Repeat exactly the lines below from the line that contains "Instruction: Remove Gum" to the last line, inclusive, without the pictures.

>>

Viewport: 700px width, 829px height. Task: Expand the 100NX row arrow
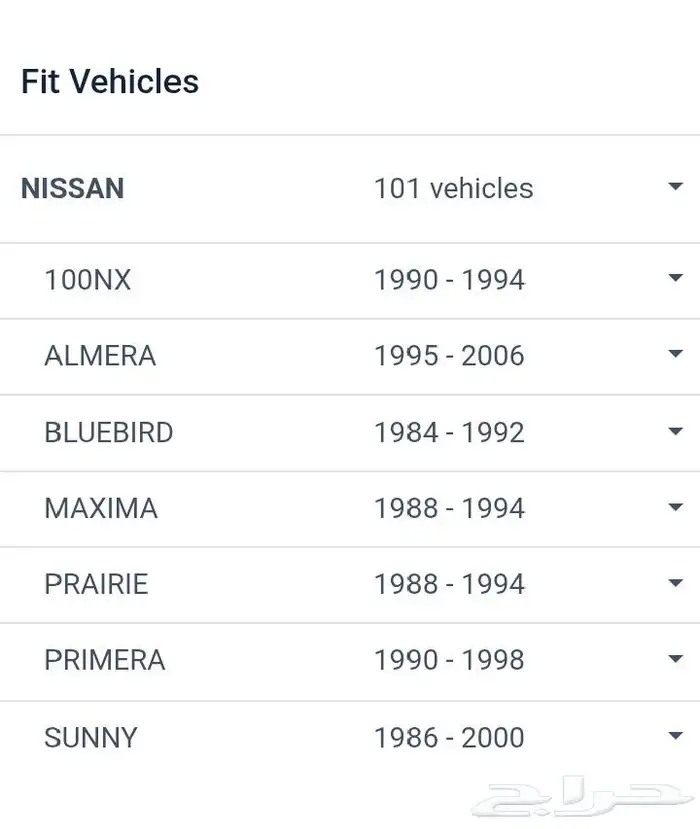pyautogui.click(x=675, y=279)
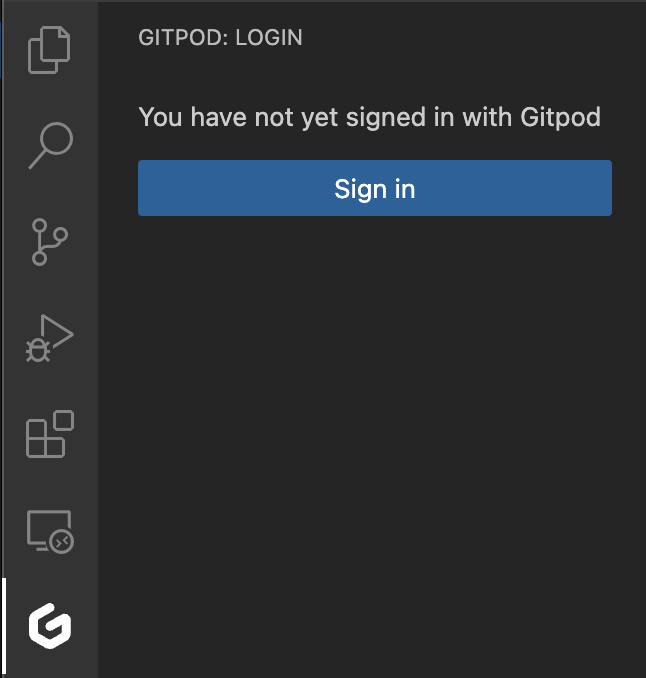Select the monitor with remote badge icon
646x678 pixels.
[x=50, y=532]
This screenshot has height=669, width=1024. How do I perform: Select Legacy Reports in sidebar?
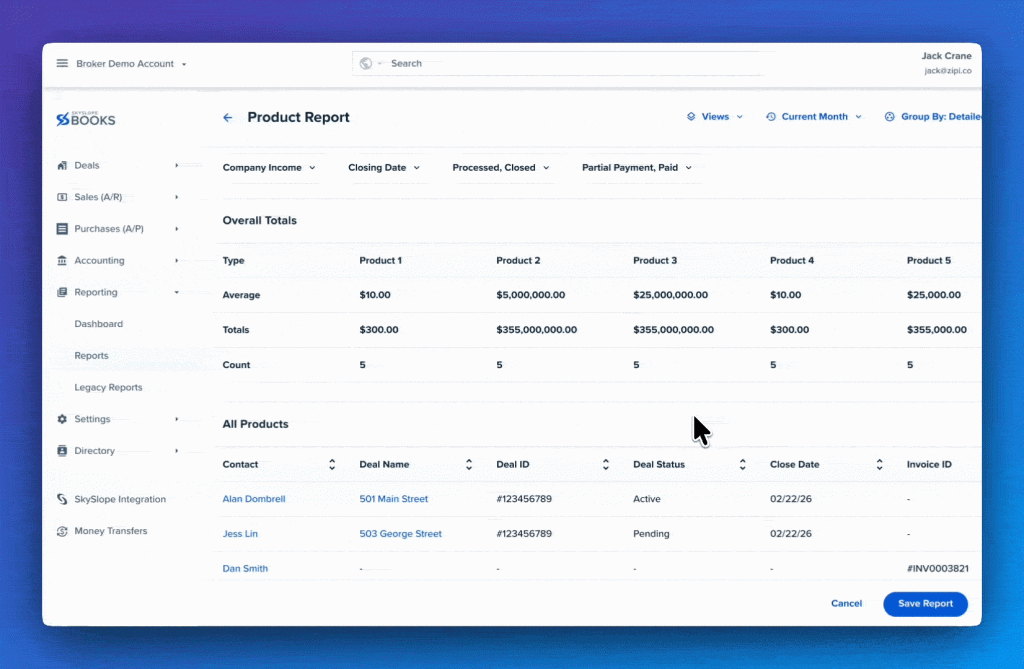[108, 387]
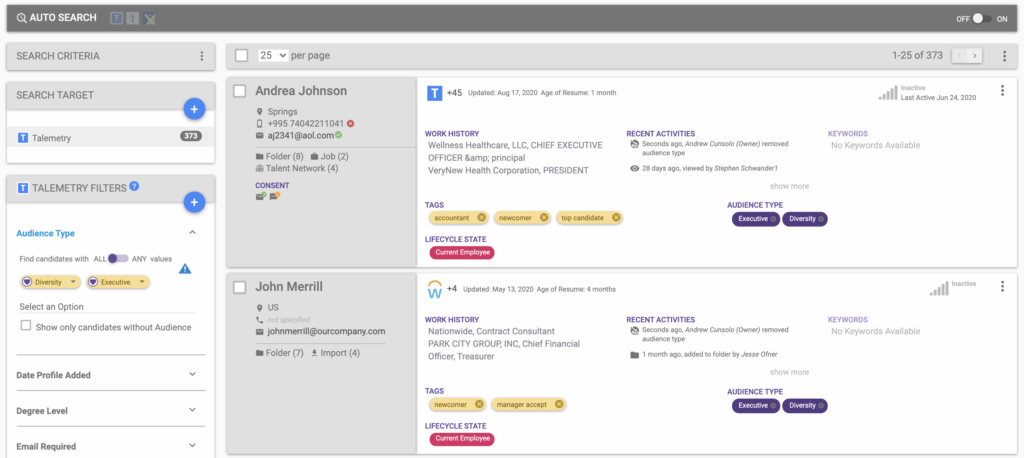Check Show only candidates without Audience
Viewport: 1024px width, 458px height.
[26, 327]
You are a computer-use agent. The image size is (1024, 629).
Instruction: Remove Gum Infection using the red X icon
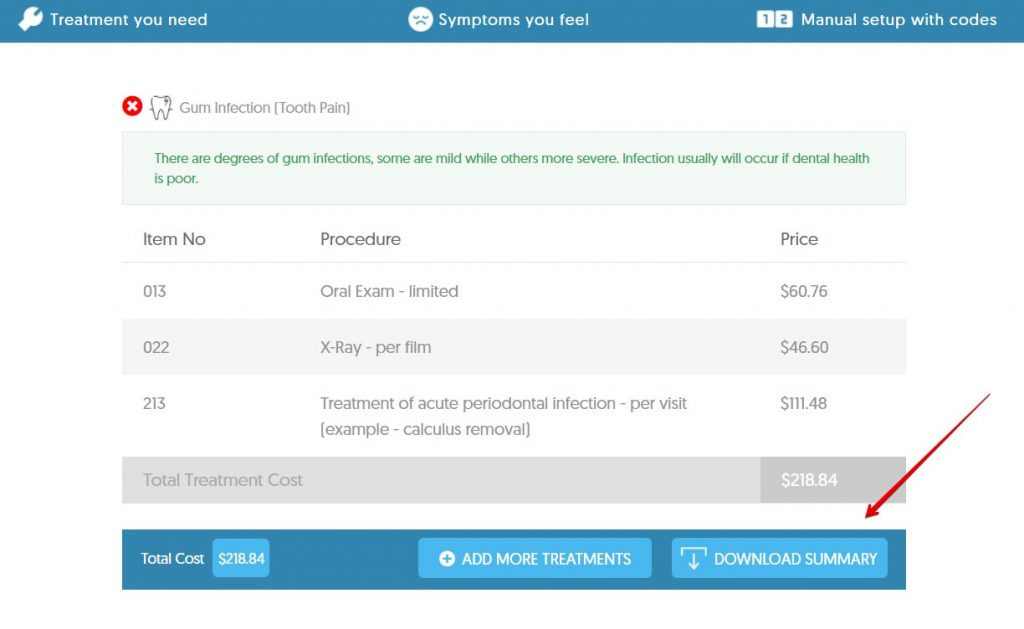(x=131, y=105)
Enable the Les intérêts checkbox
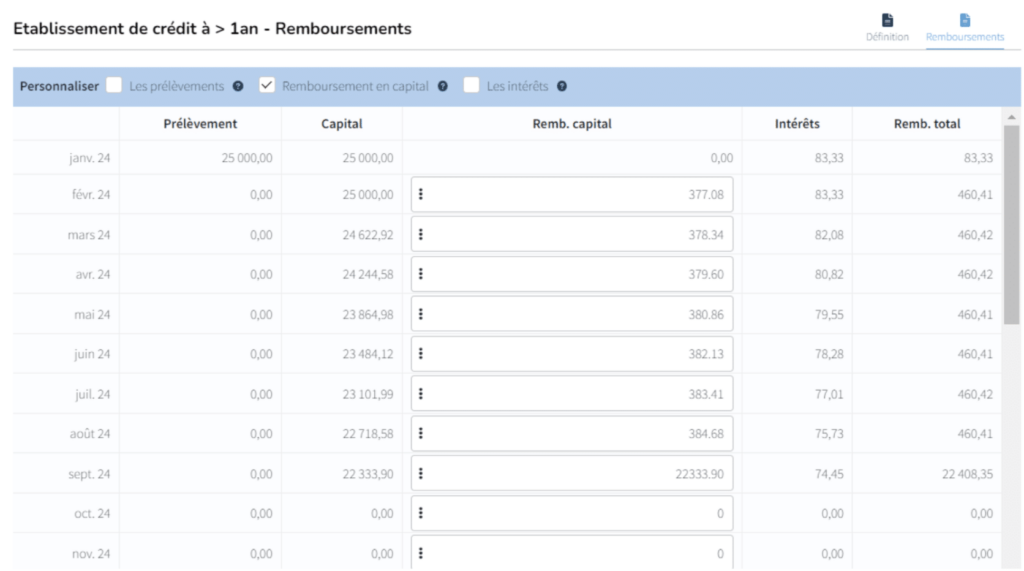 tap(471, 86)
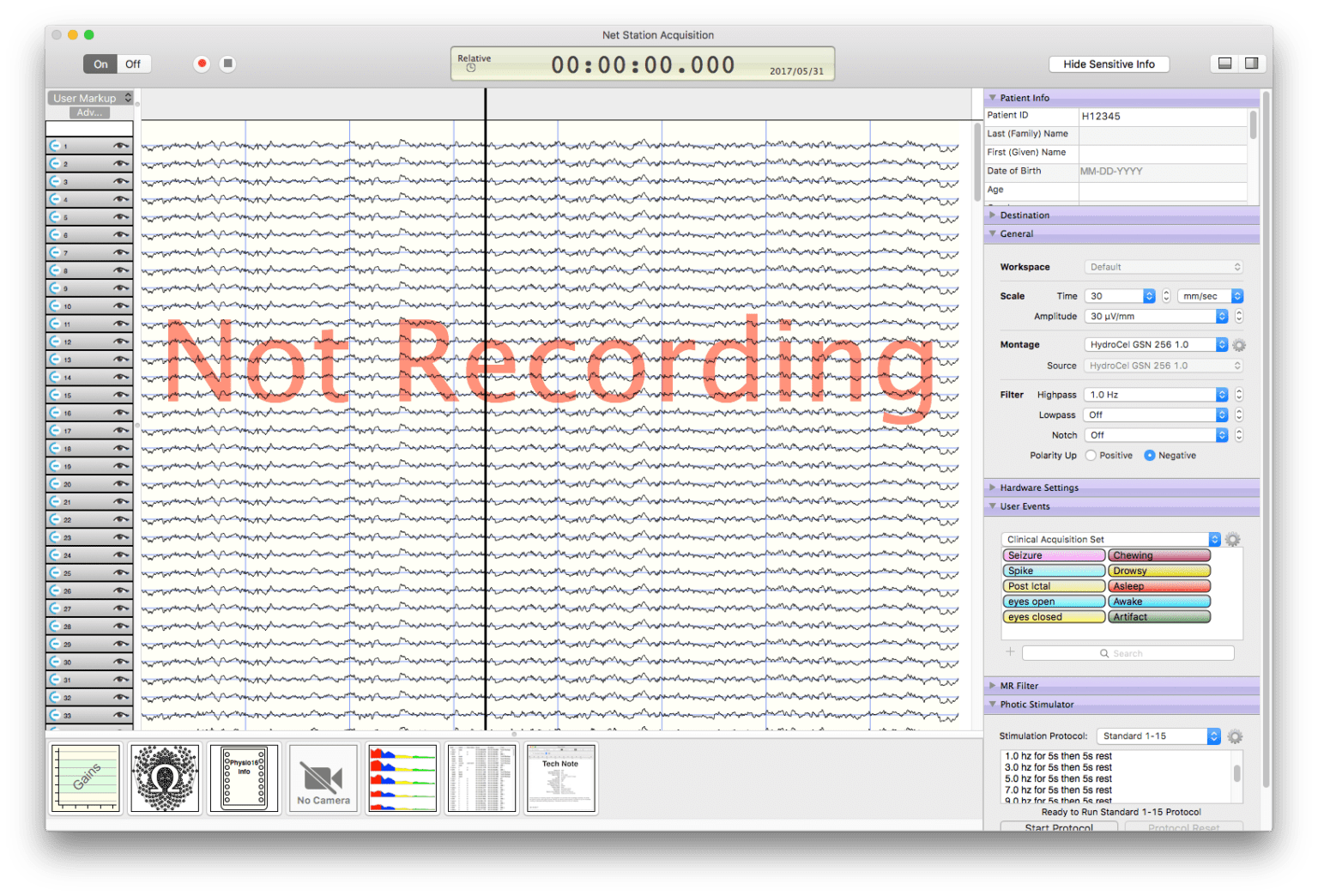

<<

◆ RESPONSE FOR THIS EXERCISE
Instruction: Remove Gum Infection using the red X icon
(x=131, y=105)
Enable the Les intérêts checkbox
 tap(471, 86)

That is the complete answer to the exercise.